= What is expected =
Once you reach the line that contains "Task: Bookmark the", retype it and each later line exactly as written, stopping only at the end of the listing.

= Excerpted data =

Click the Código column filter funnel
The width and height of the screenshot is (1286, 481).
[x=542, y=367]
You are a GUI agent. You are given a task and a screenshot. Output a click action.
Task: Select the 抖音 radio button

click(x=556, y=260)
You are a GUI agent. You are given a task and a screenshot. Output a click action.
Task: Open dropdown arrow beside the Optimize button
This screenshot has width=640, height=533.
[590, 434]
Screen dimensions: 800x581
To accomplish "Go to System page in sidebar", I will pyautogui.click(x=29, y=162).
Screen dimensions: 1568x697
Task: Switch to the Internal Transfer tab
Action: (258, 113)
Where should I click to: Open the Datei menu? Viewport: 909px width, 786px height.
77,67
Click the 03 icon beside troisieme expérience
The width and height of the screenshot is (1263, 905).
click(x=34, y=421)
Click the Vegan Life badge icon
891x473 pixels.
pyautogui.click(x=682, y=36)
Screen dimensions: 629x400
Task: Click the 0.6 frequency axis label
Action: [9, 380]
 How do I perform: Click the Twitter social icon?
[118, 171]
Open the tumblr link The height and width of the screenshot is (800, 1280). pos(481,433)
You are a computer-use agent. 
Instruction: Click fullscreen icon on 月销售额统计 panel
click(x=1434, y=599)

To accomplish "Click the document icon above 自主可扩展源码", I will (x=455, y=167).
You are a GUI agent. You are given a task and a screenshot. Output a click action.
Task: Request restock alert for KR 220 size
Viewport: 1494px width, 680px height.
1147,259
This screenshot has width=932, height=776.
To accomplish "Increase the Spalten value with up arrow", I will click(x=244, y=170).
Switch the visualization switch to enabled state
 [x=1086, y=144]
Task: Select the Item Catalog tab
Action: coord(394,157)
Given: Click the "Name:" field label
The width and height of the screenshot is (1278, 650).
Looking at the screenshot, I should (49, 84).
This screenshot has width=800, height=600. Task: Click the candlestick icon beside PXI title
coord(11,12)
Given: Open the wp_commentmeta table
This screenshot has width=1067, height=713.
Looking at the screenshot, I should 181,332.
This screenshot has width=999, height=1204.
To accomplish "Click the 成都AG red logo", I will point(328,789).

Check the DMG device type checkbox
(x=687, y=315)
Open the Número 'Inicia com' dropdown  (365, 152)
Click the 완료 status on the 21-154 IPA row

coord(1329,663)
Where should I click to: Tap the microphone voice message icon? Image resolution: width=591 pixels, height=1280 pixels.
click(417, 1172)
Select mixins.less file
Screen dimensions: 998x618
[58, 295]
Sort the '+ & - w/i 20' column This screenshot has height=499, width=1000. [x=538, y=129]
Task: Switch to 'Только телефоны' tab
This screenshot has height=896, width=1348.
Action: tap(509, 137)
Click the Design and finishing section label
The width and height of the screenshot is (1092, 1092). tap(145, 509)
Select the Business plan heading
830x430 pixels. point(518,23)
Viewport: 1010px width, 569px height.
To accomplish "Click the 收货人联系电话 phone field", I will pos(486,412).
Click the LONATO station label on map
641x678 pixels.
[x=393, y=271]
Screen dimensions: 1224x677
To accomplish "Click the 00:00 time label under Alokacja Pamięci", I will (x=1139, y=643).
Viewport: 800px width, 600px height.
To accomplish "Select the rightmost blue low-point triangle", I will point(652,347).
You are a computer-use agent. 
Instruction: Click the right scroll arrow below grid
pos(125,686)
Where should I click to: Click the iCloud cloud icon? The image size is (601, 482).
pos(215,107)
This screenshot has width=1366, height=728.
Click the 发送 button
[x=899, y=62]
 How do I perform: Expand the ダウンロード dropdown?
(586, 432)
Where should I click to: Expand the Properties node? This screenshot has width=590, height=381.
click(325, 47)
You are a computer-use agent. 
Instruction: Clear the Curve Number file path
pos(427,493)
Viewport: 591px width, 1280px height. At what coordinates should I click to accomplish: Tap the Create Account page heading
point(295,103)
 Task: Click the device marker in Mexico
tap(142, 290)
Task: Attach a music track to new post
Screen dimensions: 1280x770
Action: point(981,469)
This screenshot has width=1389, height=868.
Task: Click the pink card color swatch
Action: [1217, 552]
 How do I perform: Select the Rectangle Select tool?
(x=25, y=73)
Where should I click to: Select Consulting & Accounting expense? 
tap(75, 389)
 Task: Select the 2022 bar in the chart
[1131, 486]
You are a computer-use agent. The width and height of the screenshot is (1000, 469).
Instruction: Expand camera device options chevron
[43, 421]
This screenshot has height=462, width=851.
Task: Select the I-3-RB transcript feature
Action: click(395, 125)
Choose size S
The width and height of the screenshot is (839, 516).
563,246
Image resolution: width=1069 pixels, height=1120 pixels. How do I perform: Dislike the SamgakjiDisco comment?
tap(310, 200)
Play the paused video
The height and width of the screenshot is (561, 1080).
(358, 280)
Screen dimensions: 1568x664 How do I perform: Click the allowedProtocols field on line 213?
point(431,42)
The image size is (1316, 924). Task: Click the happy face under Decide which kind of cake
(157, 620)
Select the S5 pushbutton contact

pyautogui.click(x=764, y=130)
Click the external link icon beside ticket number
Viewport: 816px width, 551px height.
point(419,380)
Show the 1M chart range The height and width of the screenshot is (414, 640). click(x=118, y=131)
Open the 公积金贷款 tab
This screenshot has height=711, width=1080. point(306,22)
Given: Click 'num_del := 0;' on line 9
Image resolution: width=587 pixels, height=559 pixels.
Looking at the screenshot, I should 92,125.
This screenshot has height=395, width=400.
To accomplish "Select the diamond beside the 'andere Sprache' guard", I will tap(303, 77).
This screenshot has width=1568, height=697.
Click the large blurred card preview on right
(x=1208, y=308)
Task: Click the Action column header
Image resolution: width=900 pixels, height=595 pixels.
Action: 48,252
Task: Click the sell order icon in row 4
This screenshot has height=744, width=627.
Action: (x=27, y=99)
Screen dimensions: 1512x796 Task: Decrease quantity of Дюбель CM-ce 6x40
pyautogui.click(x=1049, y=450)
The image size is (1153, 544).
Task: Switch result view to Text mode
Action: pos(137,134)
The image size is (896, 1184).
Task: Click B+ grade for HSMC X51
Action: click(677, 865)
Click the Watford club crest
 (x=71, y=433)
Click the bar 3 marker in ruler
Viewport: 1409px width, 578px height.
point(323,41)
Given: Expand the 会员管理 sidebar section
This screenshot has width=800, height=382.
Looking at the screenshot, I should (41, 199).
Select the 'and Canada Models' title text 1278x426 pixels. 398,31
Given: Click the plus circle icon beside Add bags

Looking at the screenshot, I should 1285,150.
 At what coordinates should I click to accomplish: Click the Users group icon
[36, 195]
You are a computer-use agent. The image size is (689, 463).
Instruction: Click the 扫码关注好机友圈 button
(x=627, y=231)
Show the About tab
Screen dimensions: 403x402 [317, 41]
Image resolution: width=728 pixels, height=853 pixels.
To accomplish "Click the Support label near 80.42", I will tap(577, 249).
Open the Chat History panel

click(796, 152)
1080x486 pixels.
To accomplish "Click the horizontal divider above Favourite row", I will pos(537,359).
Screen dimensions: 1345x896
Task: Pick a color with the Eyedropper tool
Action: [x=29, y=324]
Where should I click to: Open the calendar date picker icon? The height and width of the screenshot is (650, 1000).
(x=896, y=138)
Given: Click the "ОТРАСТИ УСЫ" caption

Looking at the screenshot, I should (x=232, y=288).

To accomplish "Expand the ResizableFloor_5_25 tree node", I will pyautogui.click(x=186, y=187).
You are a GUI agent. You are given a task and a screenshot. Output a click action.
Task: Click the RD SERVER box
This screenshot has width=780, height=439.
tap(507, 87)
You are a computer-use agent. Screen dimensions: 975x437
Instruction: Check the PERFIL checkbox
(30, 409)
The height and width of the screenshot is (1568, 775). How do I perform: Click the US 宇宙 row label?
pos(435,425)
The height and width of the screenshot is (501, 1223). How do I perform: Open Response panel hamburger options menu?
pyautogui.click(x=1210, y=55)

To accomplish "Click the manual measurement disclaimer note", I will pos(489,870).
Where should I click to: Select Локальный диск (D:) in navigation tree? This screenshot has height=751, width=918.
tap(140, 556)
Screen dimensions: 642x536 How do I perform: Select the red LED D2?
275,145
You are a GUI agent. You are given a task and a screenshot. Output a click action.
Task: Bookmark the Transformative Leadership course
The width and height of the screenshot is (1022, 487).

= Response =
Task: Bookmark the Transformative Leadership course
The width and height of the screenshot is (1022, 487).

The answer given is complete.